Horizontal equilibrium is computed by parallelizing the edges of the Form and Force Diagram to corresponding target vectors. These target vectors are defined as the weighted average of the vectors of corresponding edge pairs. Therefore, the most important parameter for the calculation of horizontal equilibrium in RV2 is alpha, which is the weighting factor for the calculation of the target vectors.

If alpha = 100, the target vectors are completely defined by the vectors of the edges of the Form Diagram. This means that only the geometry of the Force Diagram will be updated to achieve horizontal equilibrium. This is the default.

If alpha = 0, the target vectors are completely defined by the edges of the force diagram. Therefore only the Form Diagram will be updated.

In this tutorial, we set alpha = 100, iterations kmax = 300. Also, no edge label is shown anymore, which means that all the corresponding edges are perpendicular to each other within the tolerance. proxy and numpy computes horizontal equilibrium quite fast. For sensible force layouts, the iteration value can set higher.

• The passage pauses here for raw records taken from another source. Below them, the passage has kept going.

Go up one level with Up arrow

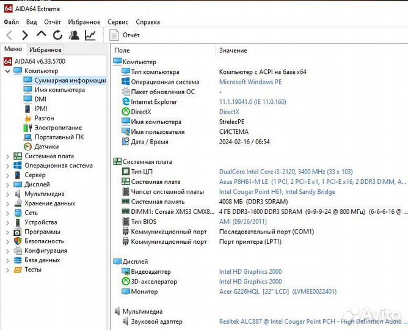[x=42, y=35]
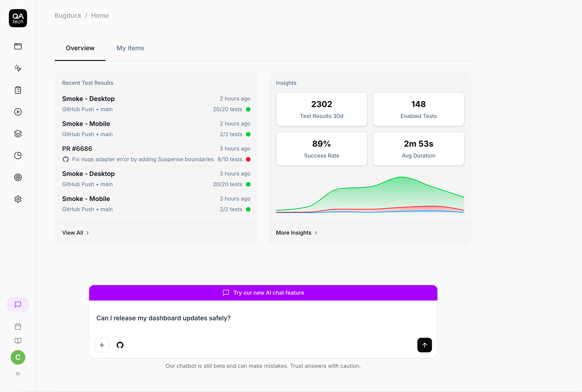This screenshot has width=582, height=392.
Task: Expand More Insights link
Action: pos(297,233)
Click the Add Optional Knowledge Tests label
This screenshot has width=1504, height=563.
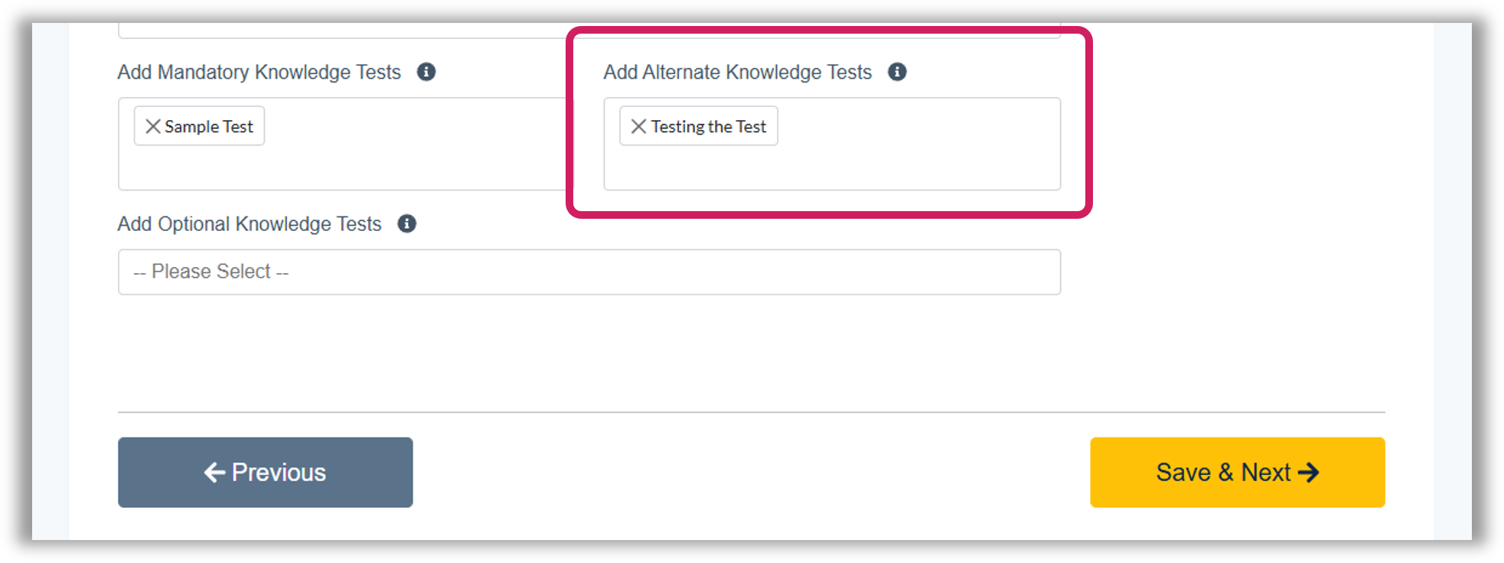coord(249,224)
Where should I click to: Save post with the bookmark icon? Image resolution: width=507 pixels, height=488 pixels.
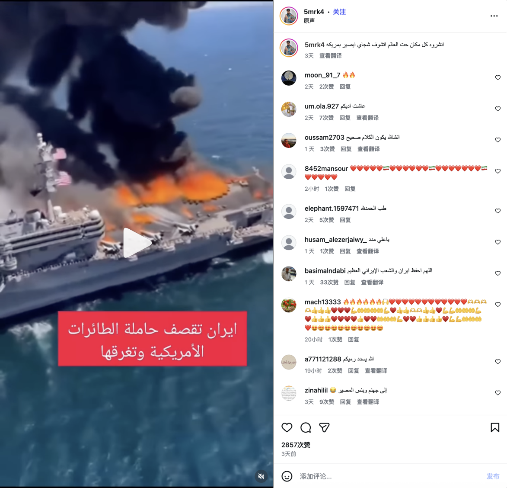pos(495,427)
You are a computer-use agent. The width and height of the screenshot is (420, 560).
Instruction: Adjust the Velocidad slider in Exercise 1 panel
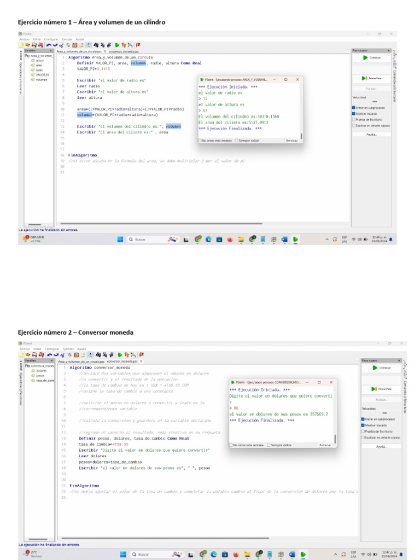375,102
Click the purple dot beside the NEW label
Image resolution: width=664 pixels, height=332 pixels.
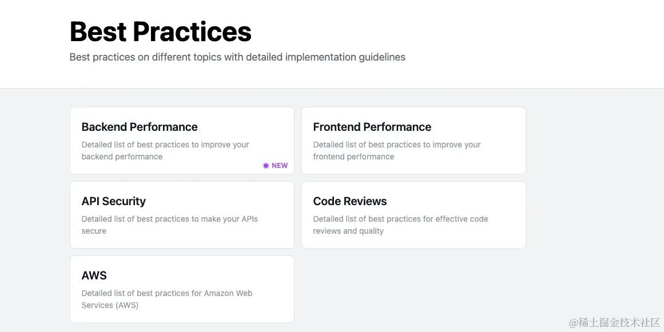[x=265, y=166]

For example, if the Form Diagram has multiple open/unsupported edges, and especially if those edges have a low "sag" value, more iterations will typically be required to reduce all angle deviations between corresponding edges to less than 5 degrees.

# ==============================================================================
#  Horizontal Equilibrium
# ==============================================================================
alpha = 100
kmax = 300

proxy = Proxy()
proxy.package = 'compas_tna.equilibrium'
formdata, forcedata = proxy.horizontal_numpy_proxy(form.to_data(), force.to_data(), kmax=kmax, alpha=alpha)
form = FormDiagram.from_data(formdata)
force = ForceDiagram.from_data(forcedata)

Only once the angle deviations disappear, meaning the edges are perpendicular, the dual diagram is reciprocal and call actually be called the ForceDiagram.